EXERCISE DETAILS: Copy the listing below from the line with "Click the '快速设置' subtitle" up to and including the line with "coord(73,114)", changing nothing and adding nothing else.

SOURCE RECORDS:

## Begin

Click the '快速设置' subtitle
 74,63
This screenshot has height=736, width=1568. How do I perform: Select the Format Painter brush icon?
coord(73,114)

## End
## Begin

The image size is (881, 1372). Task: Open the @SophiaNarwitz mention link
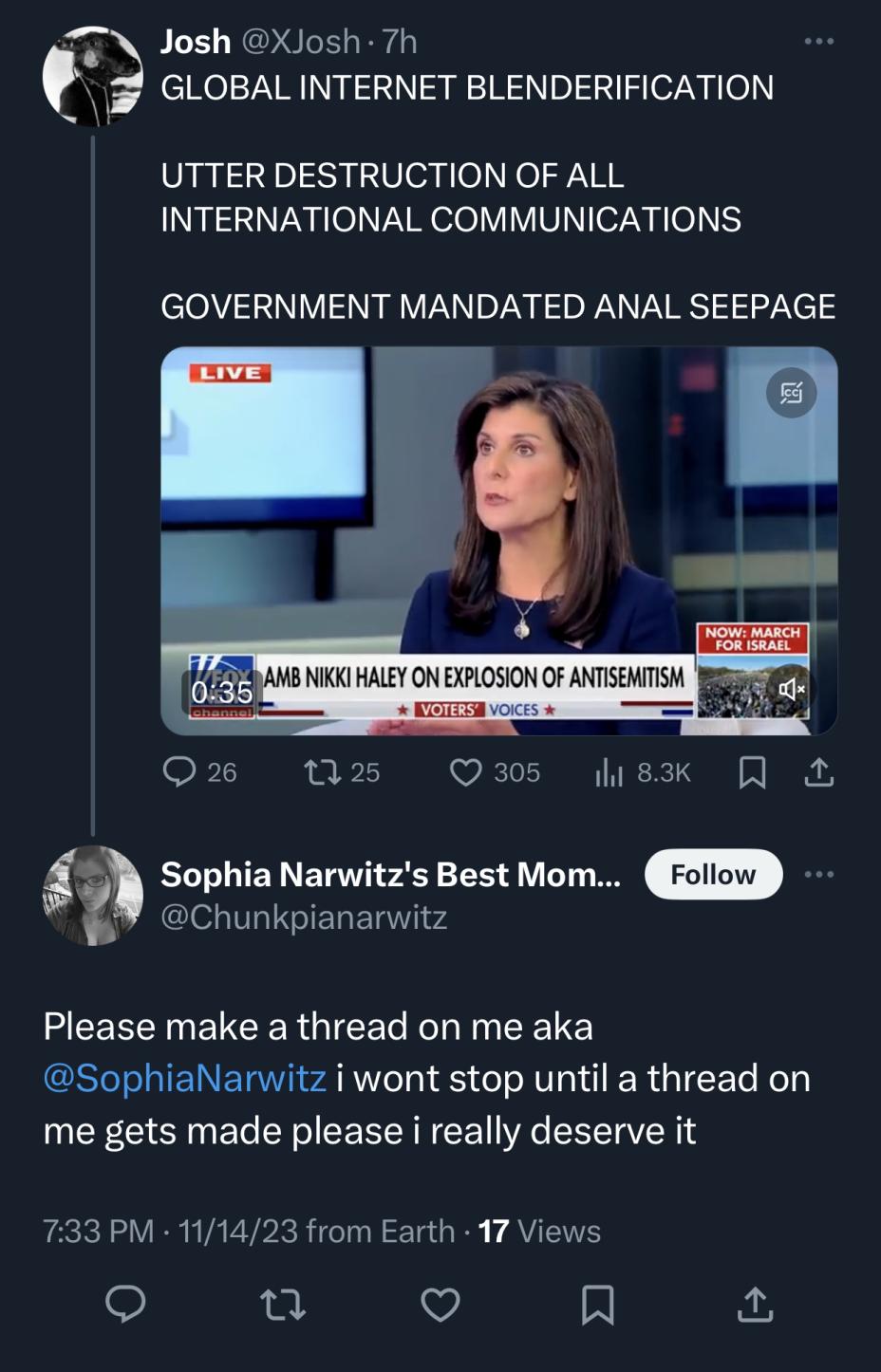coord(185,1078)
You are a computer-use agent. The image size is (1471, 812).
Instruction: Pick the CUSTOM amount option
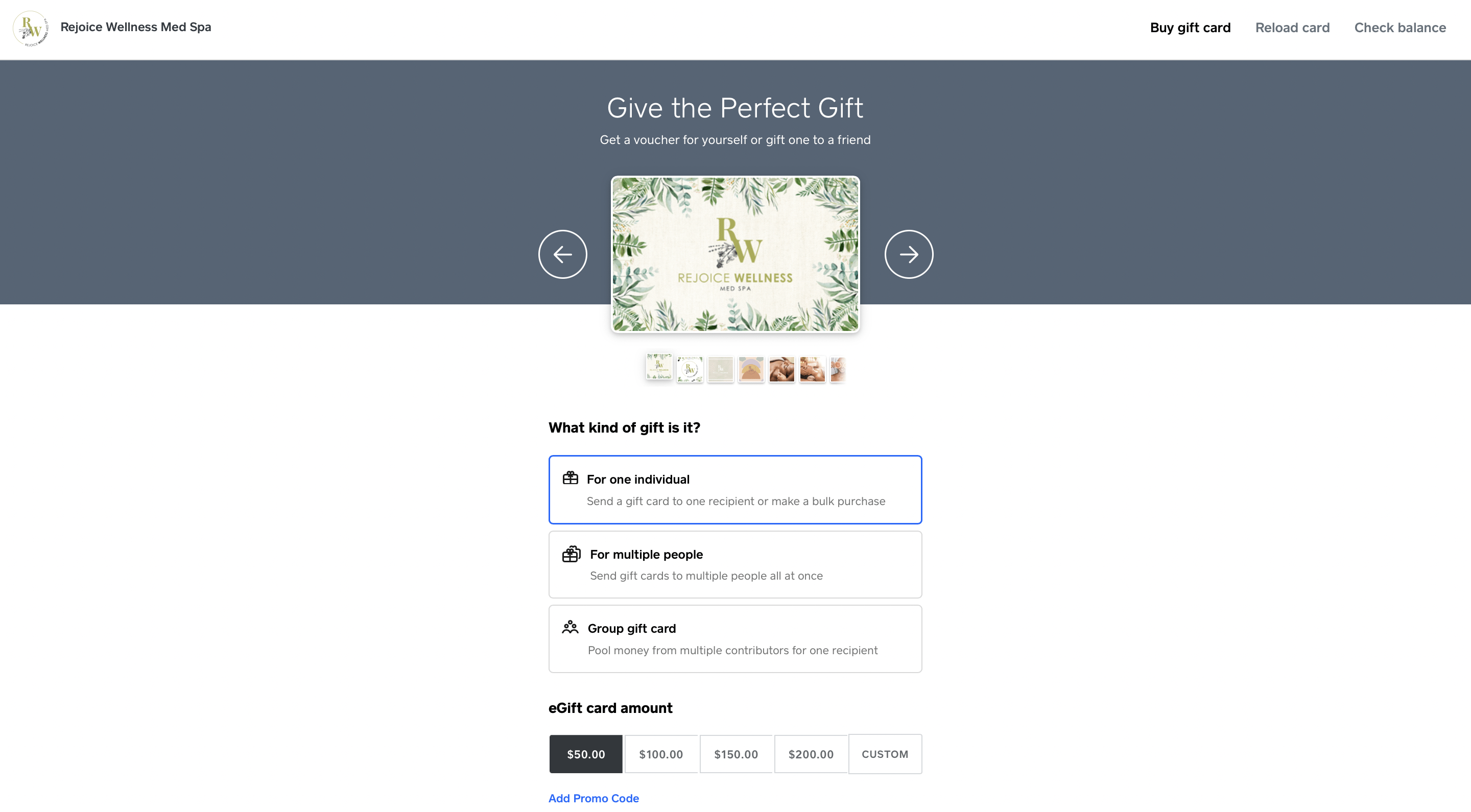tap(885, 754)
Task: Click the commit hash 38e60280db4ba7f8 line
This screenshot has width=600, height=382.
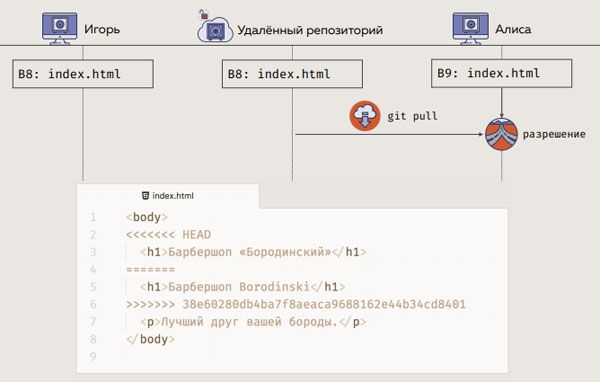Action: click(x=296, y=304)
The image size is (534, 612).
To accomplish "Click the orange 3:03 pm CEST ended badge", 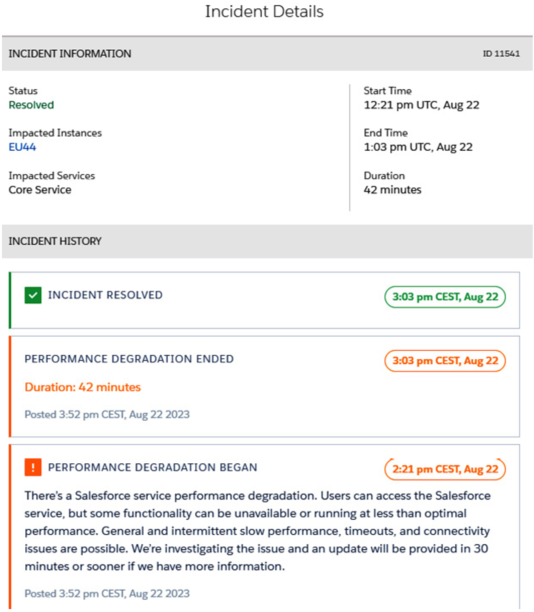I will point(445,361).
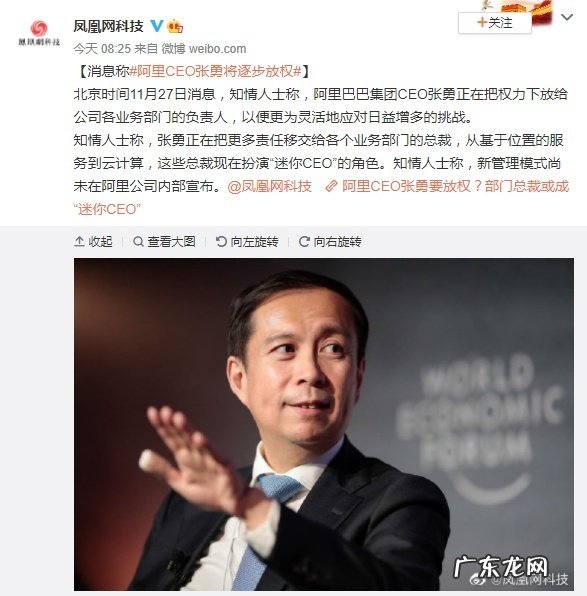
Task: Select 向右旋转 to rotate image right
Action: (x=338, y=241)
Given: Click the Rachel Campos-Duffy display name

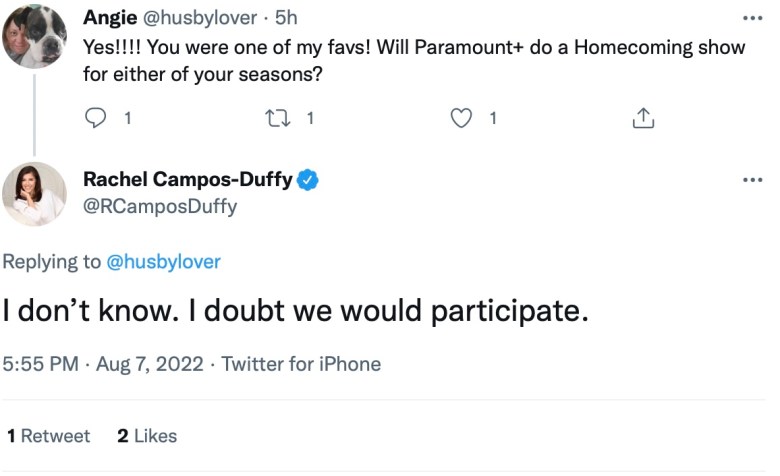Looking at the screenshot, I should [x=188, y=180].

## End
## Begin

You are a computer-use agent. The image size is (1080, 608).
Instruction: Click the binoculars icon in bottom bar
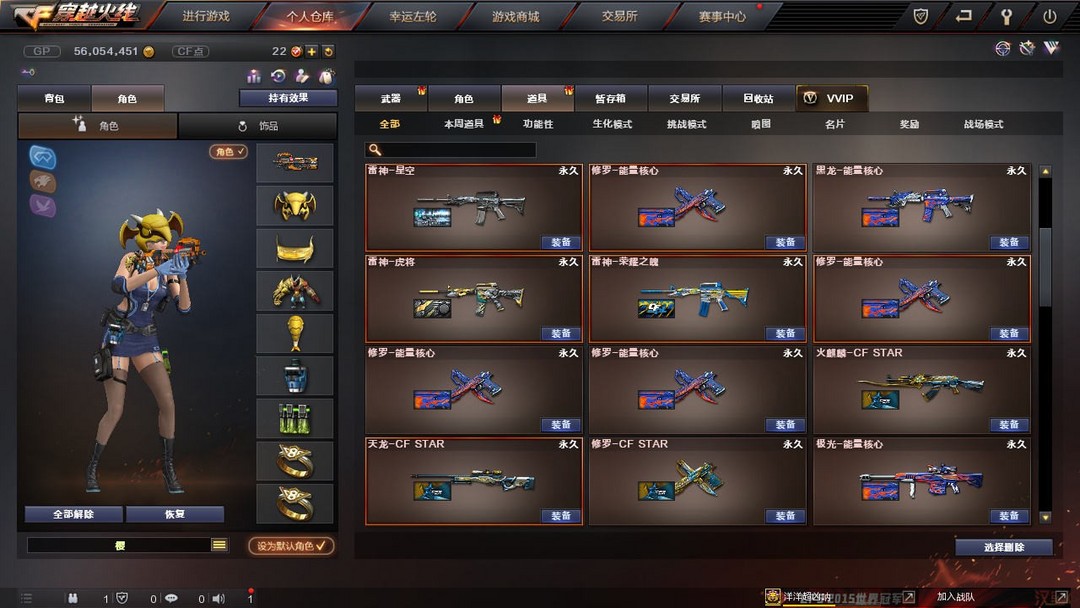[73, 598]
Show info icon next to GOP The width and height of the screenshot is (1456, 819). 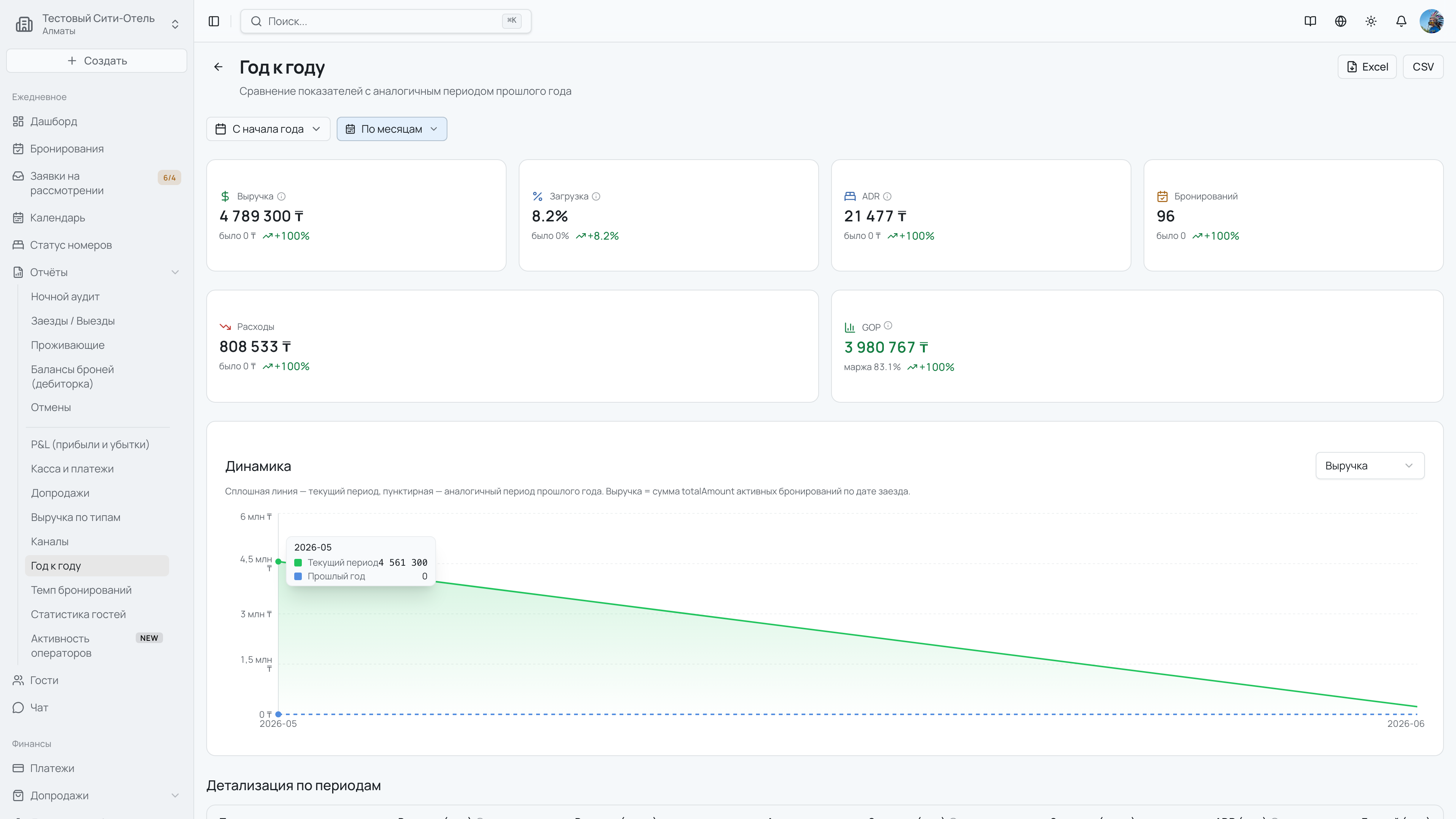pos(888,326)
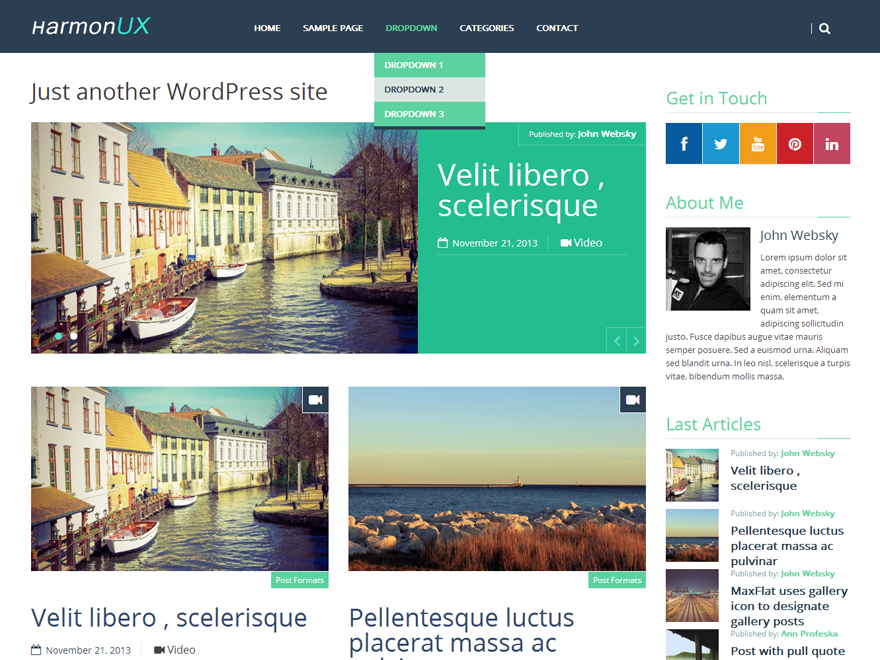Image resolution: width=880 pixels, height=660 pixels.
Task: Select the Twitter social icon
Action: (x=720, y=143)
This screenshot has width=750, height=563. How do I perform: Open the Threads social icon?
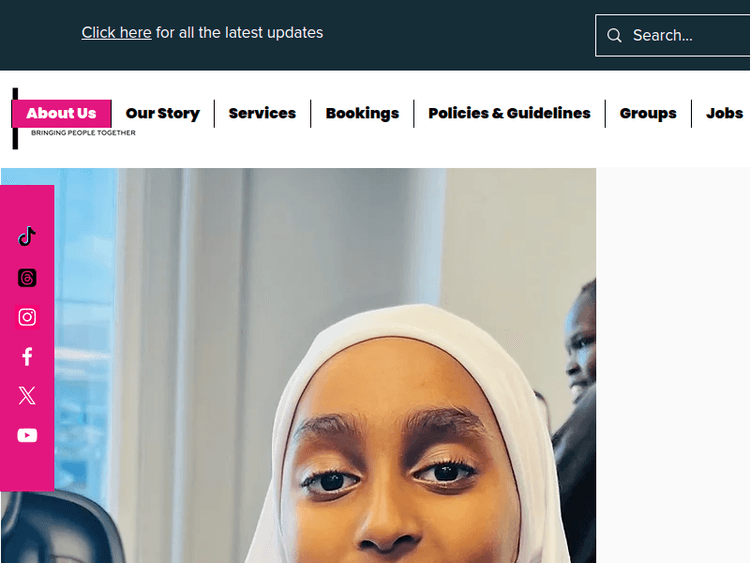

## End

ANSWER IN FULL:
Click the '快速设置' subtitle
 74,63
This screenshot has height=736, width=1568. How do I perform: Select the Format Painter brush icon?
coord(73,114)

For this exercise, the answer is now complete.